[Stored dataset items]

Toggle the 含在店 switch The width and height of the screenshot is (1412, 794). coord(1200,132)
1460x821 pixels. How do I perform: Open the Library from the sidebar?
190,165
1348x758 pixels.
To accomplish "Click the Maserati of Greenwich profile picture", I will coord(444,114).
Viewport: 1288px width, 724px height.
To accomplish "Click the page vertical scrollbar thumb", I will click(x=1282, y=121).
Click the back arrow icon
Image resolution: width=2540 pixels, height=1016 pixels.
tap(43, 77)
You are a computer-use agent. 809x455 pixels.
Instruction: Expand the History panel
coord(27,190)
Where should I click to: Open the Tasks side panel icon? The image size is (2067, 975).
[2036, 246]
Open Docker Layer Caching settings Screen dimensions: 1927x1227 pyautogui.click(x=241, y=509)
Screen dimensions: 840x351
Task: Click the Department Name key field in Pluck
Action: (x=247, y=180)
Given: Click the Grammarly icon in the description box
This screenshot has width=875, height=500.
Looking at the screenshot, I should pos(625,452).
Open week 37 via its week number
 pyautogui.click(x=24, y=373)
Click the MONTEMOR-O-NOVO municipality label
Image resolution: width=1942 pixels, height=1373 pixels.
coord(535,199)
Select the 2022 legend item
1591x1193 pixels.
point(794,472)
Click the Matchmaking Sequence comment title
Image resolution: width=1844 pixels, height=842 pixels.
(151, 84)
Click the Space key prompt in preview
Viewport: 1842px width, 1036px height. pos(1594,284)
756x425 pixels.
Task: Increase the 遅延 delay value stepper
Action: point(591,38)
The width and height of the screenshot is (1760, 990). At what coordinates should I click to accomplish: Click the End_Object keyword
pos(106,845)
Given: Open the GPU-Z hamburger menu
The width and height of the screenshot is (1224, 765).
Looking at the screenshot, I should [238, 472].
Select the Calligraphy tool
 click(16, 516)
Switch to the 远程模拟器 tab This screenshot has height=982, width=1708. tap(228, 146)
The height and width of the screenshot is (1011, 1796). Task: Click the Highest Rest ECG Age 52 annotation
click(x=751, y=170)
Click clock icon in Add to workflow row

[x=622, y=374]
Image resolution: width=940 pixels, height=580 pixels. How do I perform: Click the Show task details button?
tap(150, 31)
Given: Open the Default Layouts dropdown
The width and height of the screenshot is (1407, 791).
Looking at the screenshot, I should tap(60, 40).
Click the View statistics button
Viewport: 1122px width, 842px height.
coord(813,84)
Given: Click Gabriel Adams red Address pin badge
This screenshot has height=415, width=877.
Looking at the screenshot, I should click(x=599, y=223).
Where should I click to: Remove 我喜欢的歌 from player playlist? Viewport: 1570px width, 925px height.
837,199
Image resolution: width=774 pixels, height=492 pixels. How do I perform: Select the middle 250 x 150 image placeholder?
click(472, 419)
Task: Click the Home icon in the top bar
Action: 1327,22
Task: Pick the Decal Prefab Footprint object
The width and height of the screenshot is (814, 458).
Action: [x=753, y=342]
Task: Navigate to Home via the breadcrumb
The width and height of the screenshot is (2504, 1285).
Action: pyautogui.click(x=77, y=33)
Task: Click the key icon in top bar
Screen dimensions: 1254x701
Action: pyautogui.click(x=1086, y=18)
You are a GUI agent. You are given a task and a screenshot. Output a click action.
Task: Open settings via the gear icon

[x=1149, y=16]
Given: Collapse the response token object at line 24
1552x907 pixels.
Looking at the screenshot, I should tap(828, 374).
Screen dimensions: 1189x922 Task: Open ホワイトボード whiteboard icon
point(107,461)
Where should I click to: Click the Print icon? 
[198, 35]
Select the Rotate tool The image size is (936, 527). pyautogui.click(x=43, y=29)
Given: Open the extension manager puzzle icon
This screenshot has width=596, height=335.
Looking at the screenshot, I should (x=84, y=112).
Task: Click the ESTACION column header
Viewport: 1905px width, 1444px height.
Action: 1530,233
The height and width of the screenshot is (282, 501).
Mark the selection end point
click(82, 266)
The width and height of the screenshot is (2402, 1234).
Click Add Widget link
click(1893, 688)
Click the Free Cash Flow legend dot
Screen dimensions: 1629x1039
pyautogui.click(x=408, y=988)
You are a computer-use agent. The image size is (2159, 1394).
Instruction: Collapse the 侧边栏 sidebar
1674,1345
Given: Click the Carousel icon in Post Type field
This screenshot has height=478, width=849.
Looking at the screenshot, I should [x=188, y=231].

== TASK ITEM ==
Copy every line of the records above that holds the word "will".

== RESULT OF THIS EXERCISE ==
To accomplish "Click the Maserati of Greenwich profile picture", I will coord(444,114).
To accomplish "Click the page vertical scrollbar thumb", I will click(x=1282, y=121).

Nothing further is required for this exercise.